Here is a very general purpose piece of code. It’s actually a stand-alone module which is lifted verbatim from my http_async module which offers asynchronous HTTP on both Vera and openLuup.
It essentially offers two methods: one to watch a socket and call you back when there is something to read (with the socket as an argument), and the other to cancel the watching (when you’ve closed the socket.)
local function scheduler_proxy ()
local NAME = "_Async_Request"
local POLL_RATE = 1
local socket_list = {} -- indexed by socket
local function check_socket ()
local list = {}
for sock in pairs (socket_list) do list[#list+1] = sock end
local recvt = socket.select (list, nil, 0) -- check for any incoming data
for _,sock in ipairs (recvt) do
local callback = socket_list[sock]
if callback then
local ok, err = pcall (callback, sock)
if not ok then luup.log ("async.request ERROR: " .. (err or '?')) end
end
end
luup.call_delay (NAME, POLL_RATE, '')
end
local function socket_watch (sock, callback_handler)
socket_list[sock] = callback_handler
end
local function socket_unwatch (sock) -- immediately stop watching for incoming
socket_list[sock] = nil
end
_G[NAME] = check_socket; check_socket()
return {
socket_watch = socket_watch,
socket_unwatch = socket_unwatch,
}
end -- of scheduler_proxy module
If it’s still not clear, I’ll send an example of its use.
I thought I’d do a bit more investigating first…….

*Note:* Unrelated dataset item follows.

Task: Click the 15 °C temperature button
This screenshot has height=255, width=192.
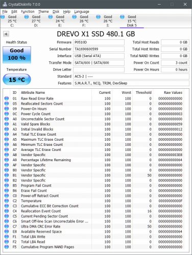Action: (x=17, y=80)
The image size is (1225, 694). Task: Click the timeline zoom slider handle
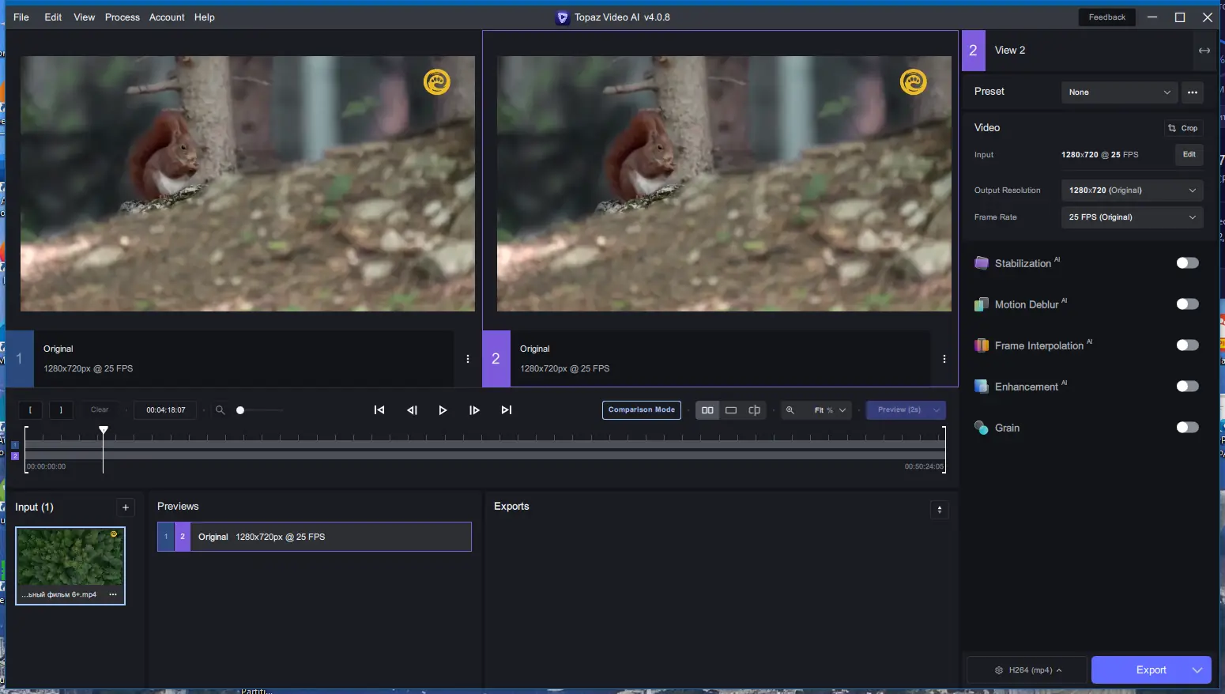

I have the interface sending very reliably now. The problem is the fact that the incoming data from the CM11 does not reliably follow the normal pattern of # bytes, bit mask, address and function codes. However what it does send is fairly repeatable - about 80% of the time it seems to send the poll byte x5A and then send x5B byte is something to do with the eeprom. The CM11 then sends two bytes however the second one was also x5A which I think is not another poll byte. It seems to be sending the pattern instead of the usual string.
I then swapped the CM11 back to by PC + VB test program where I can much more easily play with all the settings but this time I used the new FTDI adaptor I bought to get the Vera working. Lo and behold the PC to CM11 started exhibiting the same behaviour. I swapped the serial adaptor back to one my original PL2303 based ones I developed the program on and the PC<>CM11 started to work correctly.
The problem seems to be the FTDI adaptor (exactly the same make / model as recommended on the Vera site). It could be a faulty device of course but I suspect not. I going to try and set up one of the PL2303 I’ve tried to understand all the various posts on manually setting up an adaptor but I think some of the file names and contents have changed so am struggling. Got the vendor codes etc. but not quite sure which serial config file I need to update.